Statement from Regina Catrambone on the Channel Tragedy

“Don’t let the Channel become another mass grave like the Mediterranean” – says co-founder & director of the first European Search and Rescue organisation for migrants in danger at sea from 2014 to 2017. 

 The news that at least 27 people, including children and a pregnant woman, drowned in the Channel on November 24 while attempting to reach the UK was heart-breaking and horrifying. It was not however unexpected. This was a man-made tragedy that occurred in a setting where people’s lives and human rights are considered less important than political point-scoring.
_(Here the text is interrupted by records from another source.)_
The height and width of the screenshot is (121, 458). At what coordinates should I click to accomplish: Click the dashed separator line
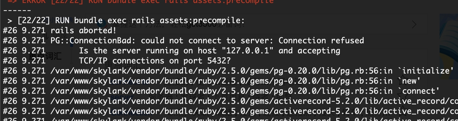tap(17, 11)
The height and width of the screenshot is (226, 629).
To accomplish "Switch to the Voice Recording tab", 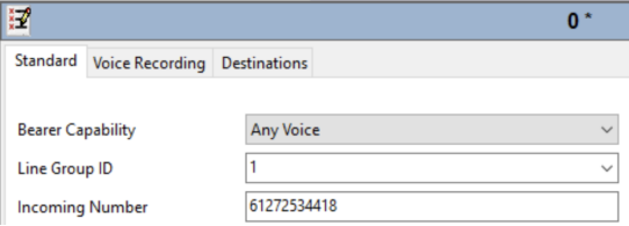I will [149, 63].
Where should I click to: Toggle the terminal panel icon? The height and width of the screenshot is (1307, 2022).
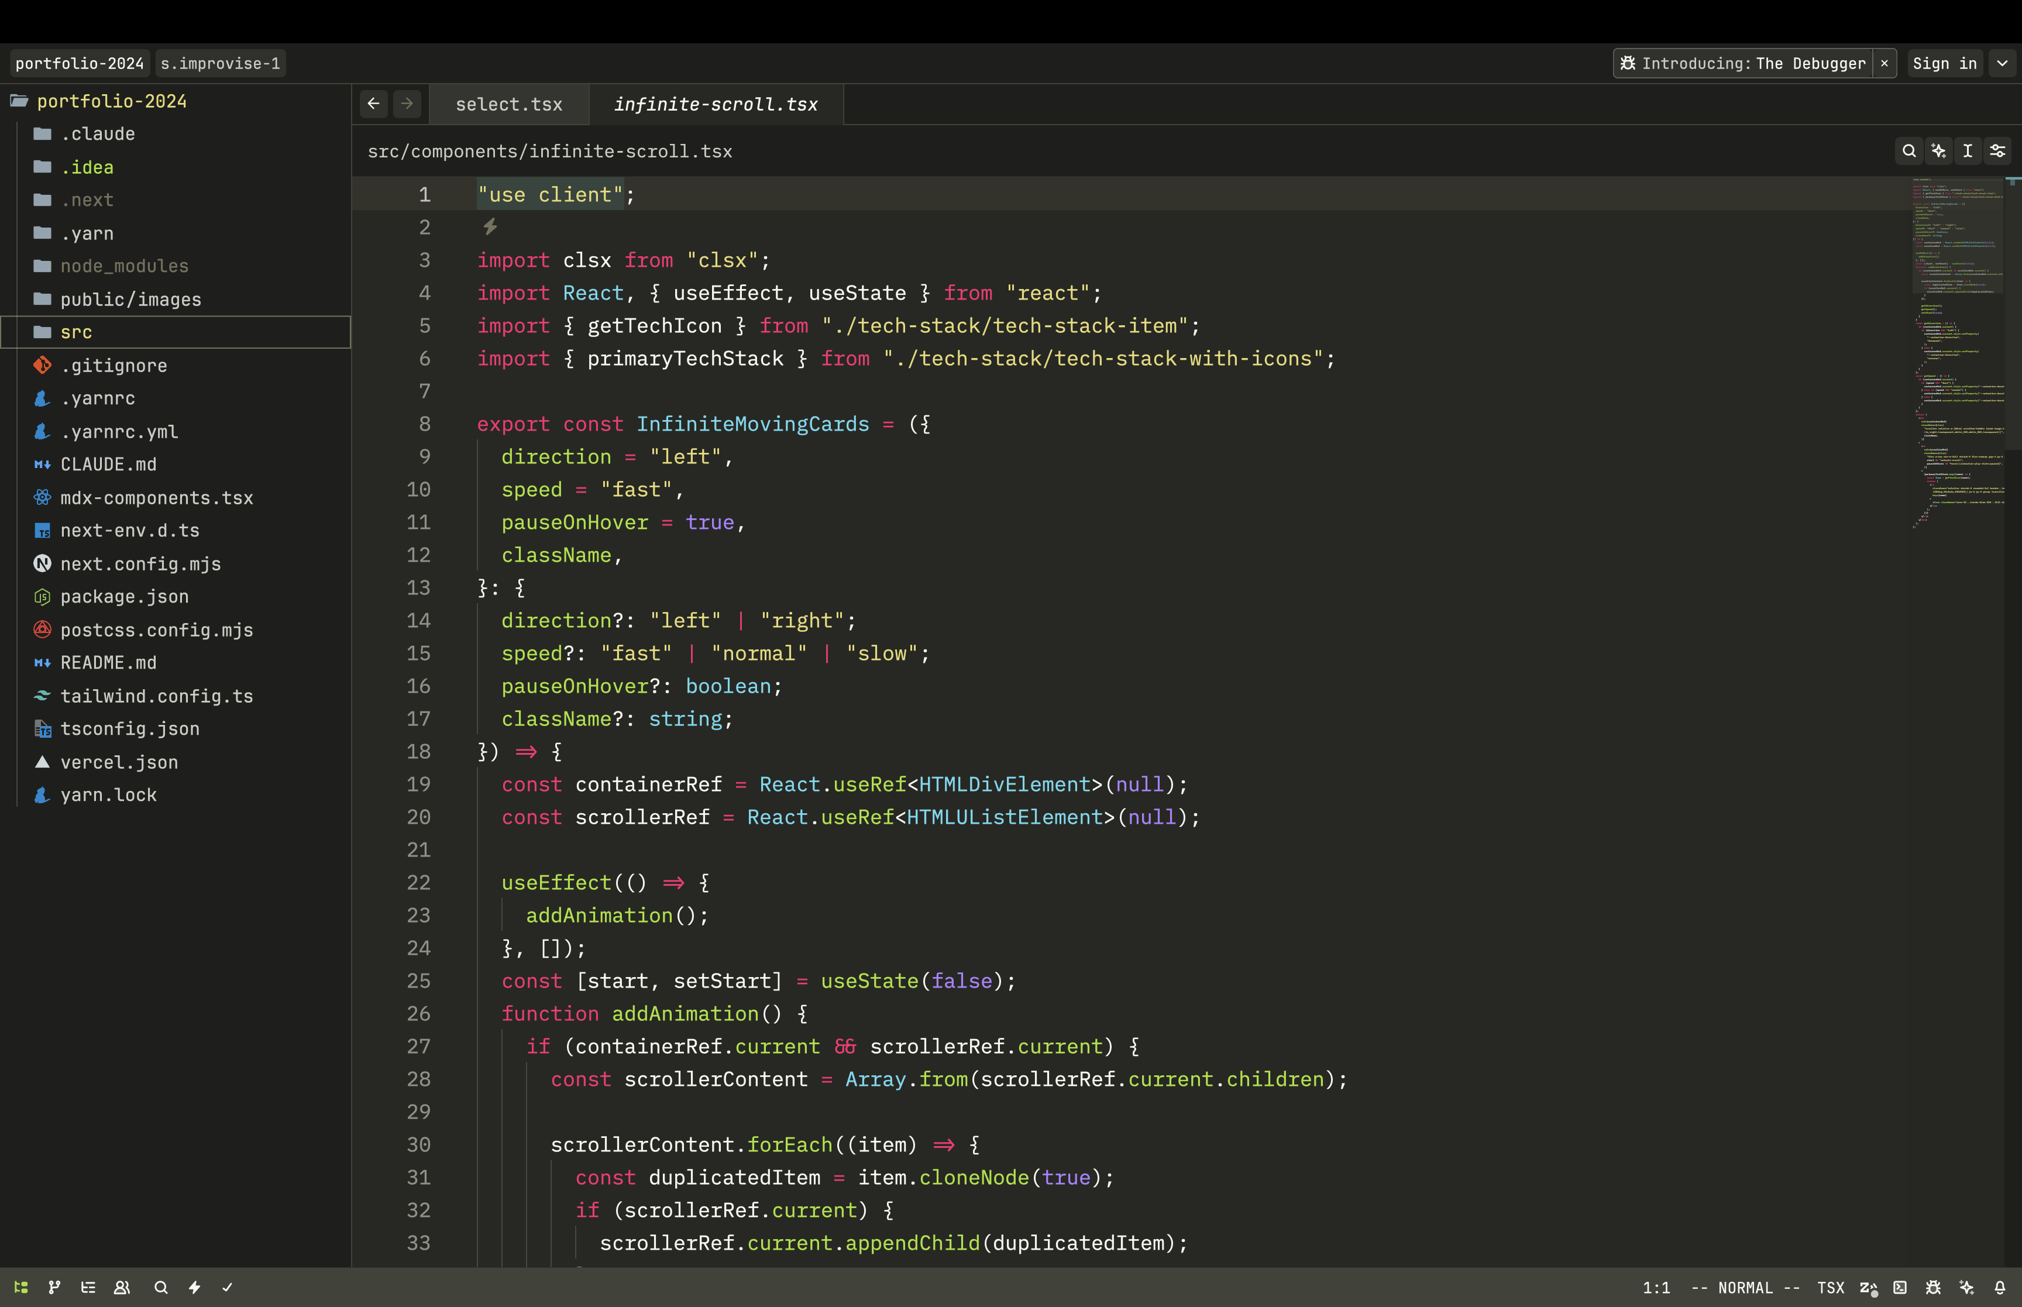click(x=1900, y=1287)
As co-founder of the Migrant Offshore Aid Station (MOAS), the first ever NGO to conduct civil SAR missions in the Mediterranean,  I have witnessed first-hand the horrors of people drowning in their attempts to reach a place where they can live in safety. Policies to push back boats or create hostile environments for migrants and refugees do not stop people taking to sea. This week’s tragic death toll in the Channel along with the 20,000 people who have died and thousands more who have disappeared trying to cross the Mediterranean since 2014 are testament to that.

That is why MOAS is calling for the UK to abandon its politicised, hostile approach to those who wish to seek asylum or international protection. Instead, we urge the immediate implementation of all those Safe and Legal Routes of migration that already exist. The Channel must not be allowed to become another mass grave of people sacrificed to draconian migration policies.
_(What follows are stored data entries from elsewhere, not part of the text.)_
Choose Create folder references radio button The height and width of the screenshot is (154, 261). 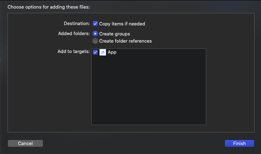[x=95, y=41]
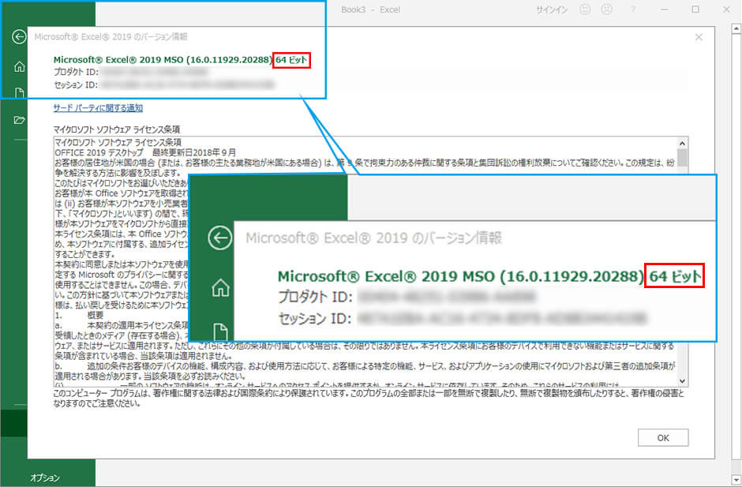Close the version info dialog with the × mark

698,36
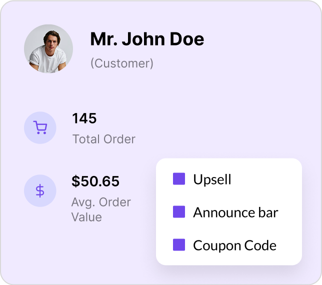322x285 pixels.
Task: Click the "Avg. Order" text line
Action: (x=102, y=203)
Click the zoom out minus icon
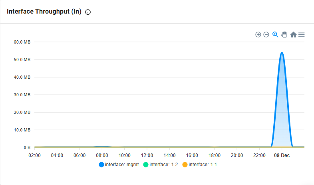The image size is (314, 185). click(266, 35)
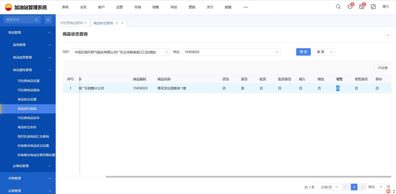Expand the 品类管理 submenu

50,45
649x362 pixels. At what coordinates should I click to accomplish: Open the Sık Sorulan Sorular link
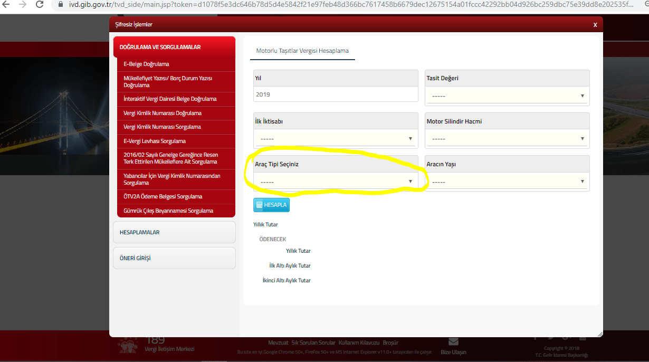pos(313,343)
People don’t put their lives in criminal smuggling gangs and take to sea on flimsy boats because they are ignorant of the dangers. They do it because they are desperate and there is no safe alternative. MOAS helped rescue over 40,000 people from the sea over three years.  Many of them shared their stories with us. Those we saved were well aware of the risks they were taking.

The asylum seekers who did make it to UK shores alive yesterday were a mixture of Iraqi, Kurds and Afghans. Small children and babies were among their numbers. It was reported arrivals included an Afghan soldier who had worked with British forces and his family. According to The Times they felt they had no option but to make the dangerous journey across the Channel after they’d “waited so long for help” from Britain.
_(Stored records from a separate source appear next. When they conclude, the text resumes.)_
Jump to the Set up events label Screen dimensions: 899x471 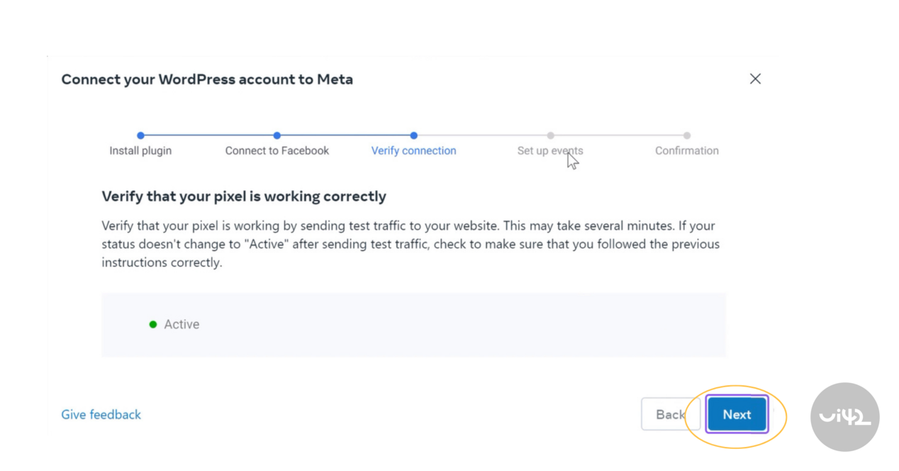549,150
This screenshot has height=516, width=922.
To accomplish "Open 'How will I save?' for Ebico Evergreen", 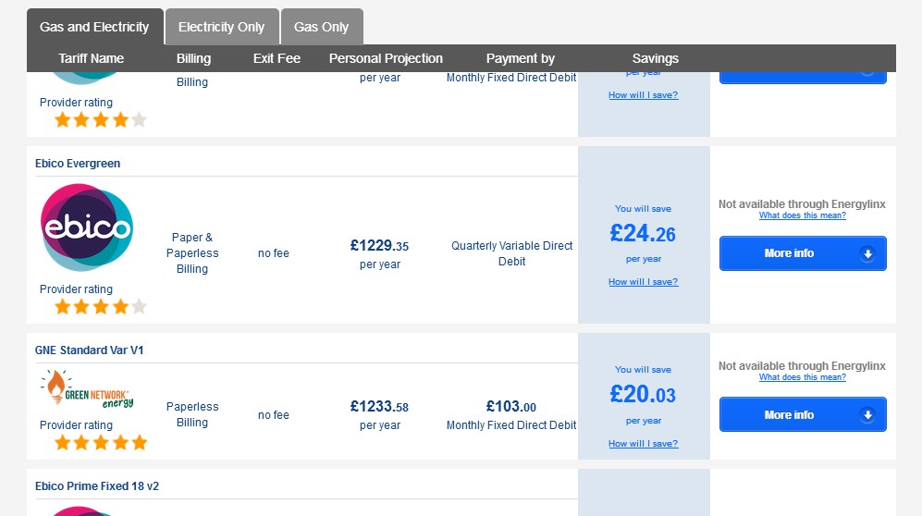I will (643, 282).
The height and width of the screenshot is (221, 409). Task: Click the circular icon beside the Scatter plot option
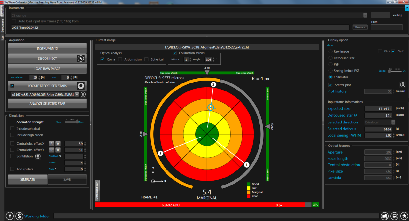point(403,84)
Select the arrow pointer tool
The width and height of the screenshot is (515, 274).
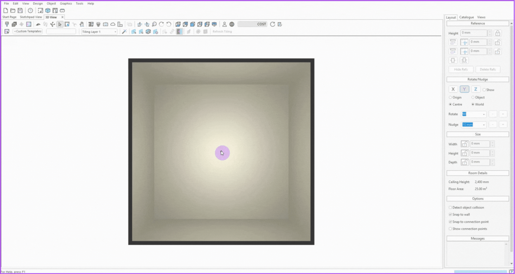60,24
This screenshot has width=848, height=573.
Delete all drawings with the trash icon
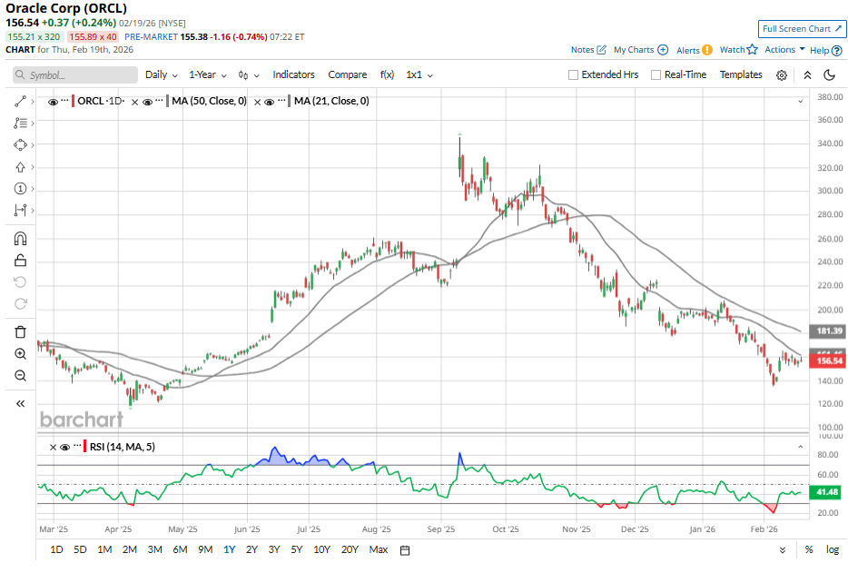pyautogui.click(x=18, y=331)
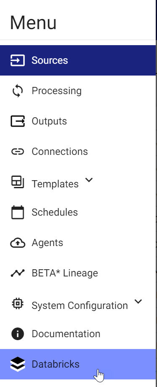This screenshot has height=387, width=157.
Task: Click the Databricks stacked layers icon
Action: [x=18, y=364]
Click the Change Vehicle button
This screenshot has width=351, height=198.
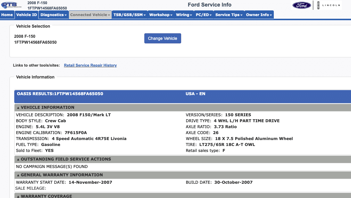pyautogui.click(x=162, y=38)
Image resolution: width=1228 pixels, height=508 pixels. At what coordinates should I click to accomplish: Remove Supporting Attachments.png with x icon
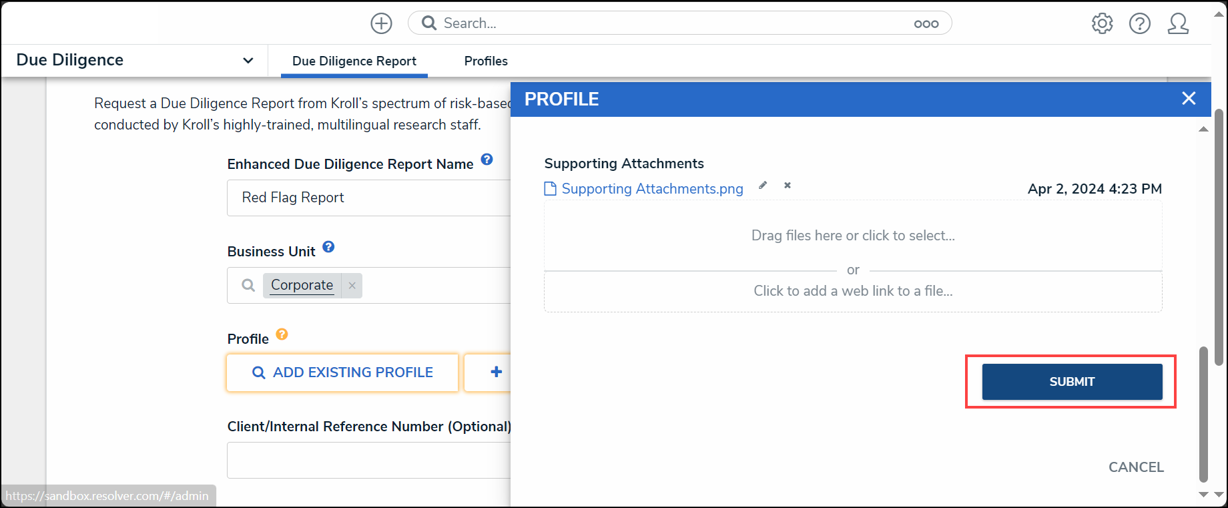coord(788,186)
It is too easy to put all the blame for tragedies such as we’ve witnessed this week on smuggling gangs. Certainly, the merciless gangs who profiteer from the lives of desperate asylum seekers deserve condemnation and punishment for their crimes. But the market for their exploitative businesses exists largely because authorities refuse to live up to their obligations to refugees and asylum seekers under international law.

There are a number of Safe and Legal Routes that can offer refugees secure means to travel. Humanitarian visas and humanitarian corridors are one way by which refugees can travel in a safe and legal manner.  Family reunions allow refugees – especially children without an adult guardian – to join close relatives who have already made their way to another country.

By recognising those seeking to reach the UK may have skills that are desperately needed, work visas and labour migration channels would benefit the country as well as the individuals involved- while student and scholarship schemes offer hope for future generations.

Too often we in Europe and the UK are told compassion is weakness and migration threatens our culture. I would ask what kind of culture is being upheld when a lack of compassion allows the waters around our shores to claim the lives of the desperate and the innocent.  It is too late for those who drowned in the Channel this week, but at least let this tragedy serve as opportunity to establish safe and legal routes so that others do not die at sea while seeking a life free from danger and misery.